++++ Materials provided ++++

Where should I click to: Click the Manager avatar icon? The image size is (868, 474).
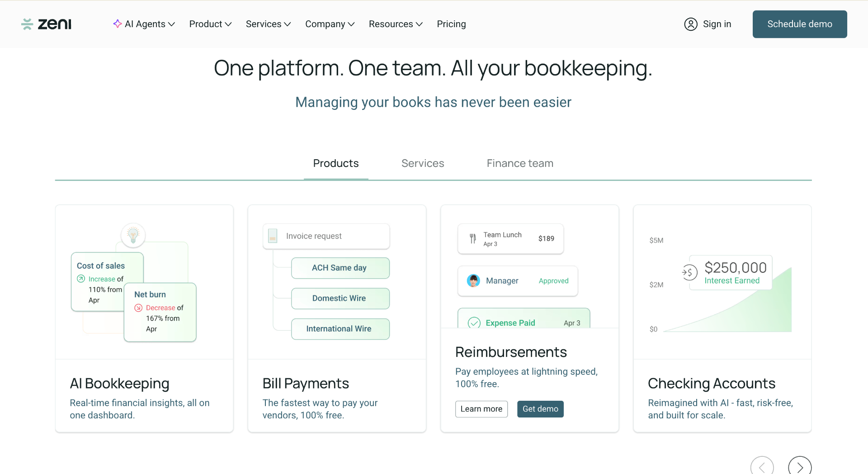(473, 281)
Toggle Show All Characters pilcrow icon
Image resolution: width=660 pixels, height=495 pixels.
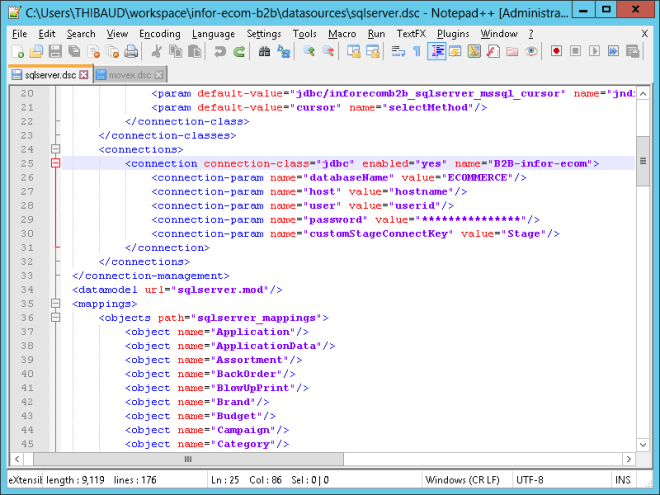(415, 51)
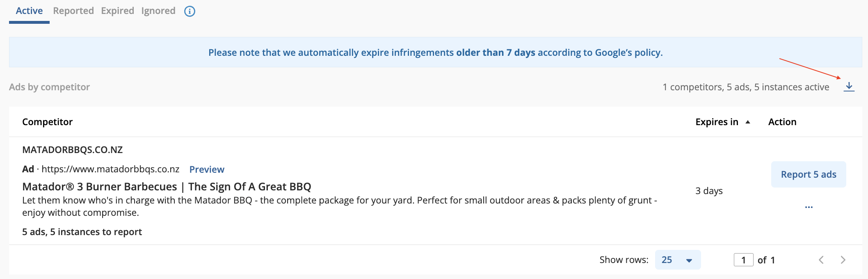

++++

* Task description *
Lines from the one containing "Toggle Show All Characters pilcrow icon" through the final line of the entries above are to be retyped exactly, with every picture left out.

* Response to the task *
Toggle Show All Characters pilcrow icon
Image resolution: width=660 pixels, height=495 pixels.
(415, 51)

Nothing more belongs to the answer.